Contexto Educacional

O carcinoma papilífero de tireoide é o tipo mais comum de câncer de tireoide e, embora geralmente tenha um bom prognóstico, pode apresentar recidivas locais ou metástases, principalmente para linfonodos cervicais. A vigilância pós-operatória é crucial, especialmente em pacientes com fatores de risco como extravasamento tumoral macroscópico, como no caso descrito. A identificação de um nódulo cístico e linfonodos jugulo-carotídeos globosos e heterogêneos em uma paciente com histórico de tireoidectomia total por carcinoma papilífero e iodoterapia levanta uma forte suspeita de metástase. Nódulos císticos na região cervical, especialmente em pacientes com histórico de câncer de tireoide, podem representar metástases císticas de carcinoma papilífero, que é uma apresentação atípica, mas conhecida. A investigação deve incluir ultrassonografia detalhada, dosagem de tireoglobulina sérica (que deve estar indetectável após tireoidectomia total e iodoterapia, a menos que haja doença residual ou recidiva) e, frequentemente, punção aspirativa por agulha fina (PAAF) dos nódulos e linfonodos suspeitos. A análise citopatológica e a dosagem de tireoglobulina no lavado da PAAF são ferramentas diagnósticas essenciais para confirmar a presença de células malignas e, assim, guiar o manejo subsequente, que pode incluir cirurgia de resgate ou nova iodoterapia.

Perguntas Frequentes

Quais são os sinais ultrassonográficos sugestivos de metástase de carcinoma papilífero de tireoide em linfonodos cervicais?

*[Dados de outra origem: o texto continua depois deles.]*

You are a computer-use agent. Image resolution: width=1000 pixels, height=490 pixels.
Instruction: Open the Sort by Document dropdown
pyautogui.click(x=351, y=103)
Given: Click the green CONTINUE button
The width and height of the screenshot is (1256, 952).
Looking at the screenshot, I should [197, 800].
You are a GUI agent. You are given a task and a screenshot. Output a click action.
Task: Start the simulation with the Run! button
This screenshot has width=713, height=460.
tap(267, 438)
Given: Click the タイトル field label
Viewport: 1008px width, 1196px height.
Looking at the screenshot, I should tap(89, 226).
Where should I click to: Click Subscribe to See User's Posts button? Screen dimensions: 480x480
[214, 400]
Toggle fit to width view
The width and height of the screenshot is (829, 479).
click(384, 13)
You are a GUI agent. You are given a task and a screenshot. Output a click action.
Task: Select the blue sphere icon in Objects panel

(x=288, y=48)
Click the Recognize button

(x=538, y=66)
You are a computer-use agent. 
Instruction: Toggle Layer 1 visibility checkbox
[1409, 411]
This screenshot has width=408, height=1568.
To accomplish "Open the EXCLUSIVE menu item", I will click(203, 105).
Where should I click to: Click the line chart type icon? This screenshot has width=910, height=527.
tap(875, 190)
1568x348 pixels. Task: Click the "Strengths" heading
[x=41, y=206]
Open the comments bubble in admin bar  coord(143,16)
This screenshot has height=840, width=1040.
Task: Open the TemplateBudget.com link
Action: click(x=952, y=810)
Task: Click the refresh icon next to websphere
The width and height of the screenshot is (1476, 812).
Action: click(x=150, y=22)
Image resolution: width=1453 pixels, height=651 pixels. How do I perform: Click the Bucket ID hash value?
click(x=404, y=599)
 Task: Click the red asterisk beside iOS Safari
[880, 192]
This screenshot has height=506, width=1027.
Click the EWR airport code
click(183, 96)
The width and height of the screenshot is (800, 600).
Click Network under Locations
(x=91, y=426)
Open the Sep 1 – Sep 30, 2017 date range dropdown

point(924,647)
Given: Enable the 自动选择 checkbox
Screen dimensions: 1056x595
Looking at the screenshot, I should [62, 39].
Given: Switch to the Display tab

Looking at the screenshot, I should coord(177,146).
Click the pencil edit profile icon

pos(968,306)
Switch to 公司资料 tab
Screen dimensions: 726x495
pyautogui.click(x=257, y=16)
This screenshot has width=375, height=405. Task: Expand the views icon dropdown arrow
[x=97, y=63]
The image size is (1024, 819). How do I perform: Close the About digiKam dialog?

Sinais incluem formato globoso, perda do hilo gorduroso, calcificações, vascularização periférica ou mista, e presença de áreas císticas ou heterogêneas, que são atípicas para linfonodos benignos.

Qual a importância do histórico de extravasamento tumoral macroscópico na avaliação de recidiva?

O extravasamento tumoral macroscópico para tecidos adjacentes é um fator de risco para recidiva local e metástase, aumentando a probabilidade de que novos nódulos ou linfonodos suspeitos sejam malignos e necessitem de investigação agressiva.

Como é feita a investigação de um nódulo cervical suspeito após tireoidectomia por câncer?

A investigação envolve ultrassonografia cervical, dosagem de tireoglobulina sérica (se a tireoidectomia foi total e o paciente está em supressão de TSH) e, se necessário, punção aspirativa por agulha fina (PAAF) do nódulo ou linfonodo para análise citopatológica e dosagem de tireoglobulina no lavado da PAAF.